Muito importante a visão
apresentada no filme Constantine, do diretor Francis Lawrence, sugerindo o
enfrentamento das questões sobrenaturais num mundo em que anjos e demônios são tão comuns quanto a presença
humana, e talvez até inseparáveis.Uma teia de acontecimentos demoníacos, e
catastróficos, cada vez mais profundos e complexos comprovariam a presença
malévola de demônios na pós-modernidade, pós-iluminista, onde o inferno
também é observado de perto, através de sua proximidade estarrecedora,
aqui e agora. Só entenderemos isso, se assimilarmos que Deus combate o mal
no campo onde ele se manifesta, com suas figurações e representações
simbólicas, tanto no mundo sagrado quanto no profano; se compreendermos
que Deus não ficou indiferente ao sofrimento humano habitando e
permanecendo em espaços celestiais distantes; que, ao contrário, veio
experimentar em carne e osso a perplexidade humana, quando homens e
mulheres enfrentam o mal sistêmico na esperança do advento
(parousia) do Reino e a sua justiça. No tempo de Jesus
dominava um forte temor, extraordinário, em relação a demônios. O que
ocorre com a Palestina islâmica ainda hoje serve de parâmetro para o que
ocorria dois mil anos atrás.
Doenças, em muitas manifestações, eram atribuídas a demônios,
particularmente as doenças psíquicas, que externamente acusavam as vítimas
que não mais tinham controle de si mesmas. Nada incomum, quando doentes
mentais escolhiam sinagogas e diante delas começavam a vociferar. Quando
nossos hospitais deixam pouco espaço para os doentes mentais, entendemos a
dimensão do grande medo de demônios.
Não menos quando os corredores dos ambulatórios dos hospitais
públicos amontoam pacientes em estado grave aguardando
atendimento. As pessoas do tempo
bíblico estavam habituadas com o fenômeno da identificação simbólica, e
normalmente a via de cura era apontada como vitória sobre algum demônio
que as dominava. A possessão demoníaca, narrada na linguagem e na
concepção desse tempo, era observada com freqüência (J.Jeremias). Mas
existe uma mudança, neste aspecto, quando Jesus aborda os casos que lhe
chegam. No judaísmo, os
demônios eram considerados como seres individuais, com nomes. Quando Jesus
os liga a Satã as imagens são diferentes. Satã surge como comandante de
uma força militar (Lc 10,19), outras vezes como dirigente de um reino (Mt
12,26), os demônios são soldados desse poder. Portanto, Jesus não considera o
mundo do mal como alguma coisa atomizada, e sim como uma unidade. Desse
modo, o mal perde a característica isolada e fortuita que se lhe atribui.

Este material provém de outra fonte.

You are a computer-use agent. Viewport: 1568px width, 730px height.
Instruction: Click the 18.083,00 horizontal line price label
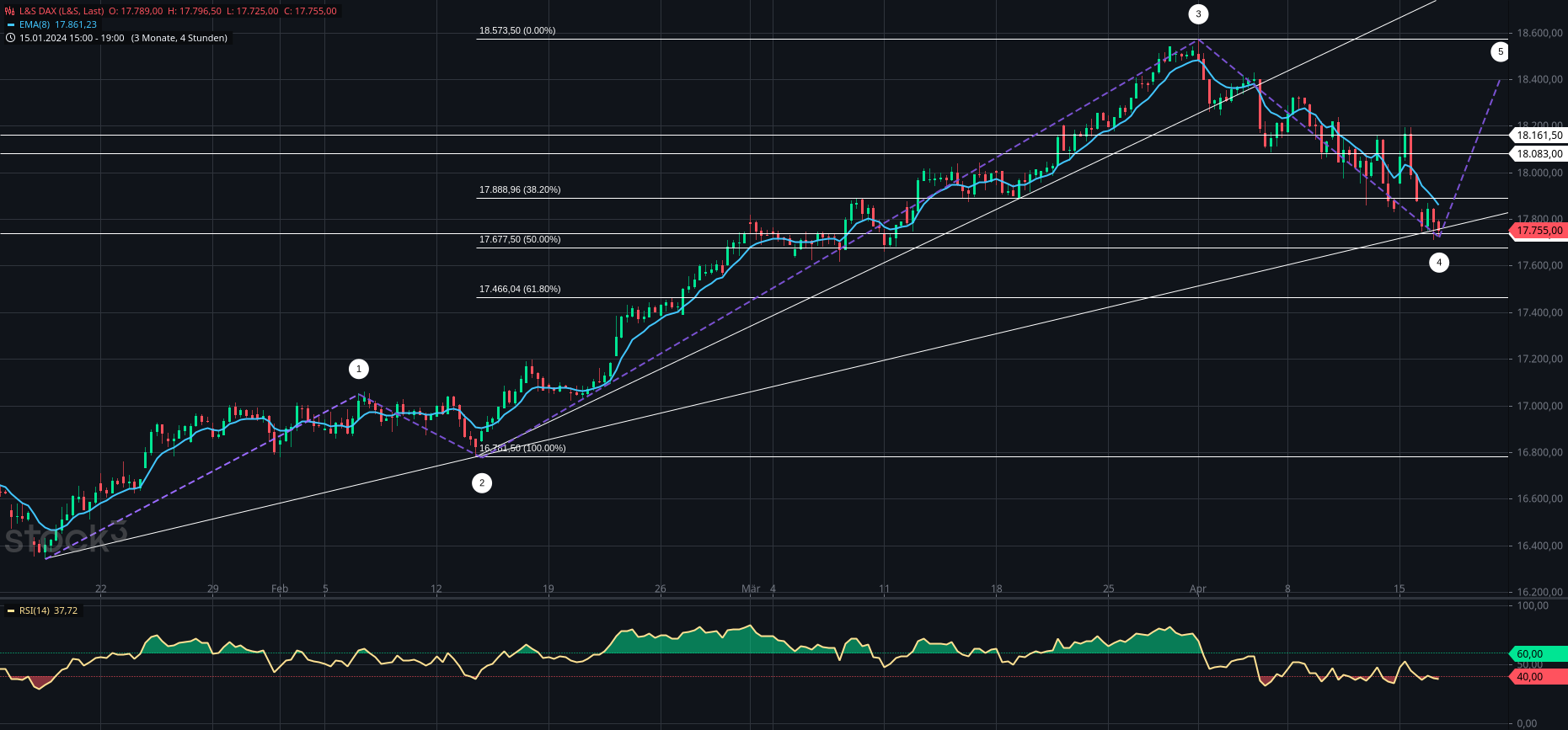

Por trás de tudo está o “inimigo”, por excelência o destruidor da criação.
Os seres humanos estão indefesos, à mercê do exército de maus espíritos
comandados por Satanás. E não fica nisso, Satã haverá de se levantar como
um deus e exigir adoração. Não se deve estranhar o fato, Marcos fala
constantemente de espíritos maus, demônios, espíritos impuros. A diferença
está em como os poderes desses demônios são relativizados, nos evangelhos.

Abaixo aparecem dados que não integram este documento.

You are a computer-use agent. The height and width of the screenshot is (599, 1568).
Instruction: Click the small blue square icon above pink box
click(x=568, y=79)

Quando forças cegas presentes, invisíveis a olho nu, se manifestam (Mc
1,24), são inquiridas no plural. Não são individualizadas; não há um nome
particular para cada uma dessas forças:“...que queres de nós?”,
reage o representante dos espíritos imundos, perguntando. Temos então uma
concepção plural de poderes alienadores reunidos, juntados, malignamente
em prontidão, enquanto se reconhece concomitantemente que o “mais forte”
está entre eles, e fala em seu nome. A resposta também se refere ao
reconhecimento do coletivo, por trás: “Viestes para nos
destruir?” É preciso compreender e estabelecer
que as questões estão condicionadas às nossas crenças, valem a mesma
coisa. Tiago, abordando a questão de fé, diz: “Tu acreditas que há um
Deus. Fazes muito bem. Os demônios também acreditam. E estremecem ao ouvir
o seu nome” (Tg 2,19). Nesse ponto, questionaríamos o mundo virtual
que se faz como mundo real? Então, caímos noutra questão: é o ser humano
que inventa o mal; que se
angustia, como o aprendiz de feiticeiro que não sabe desfazer o feitiço?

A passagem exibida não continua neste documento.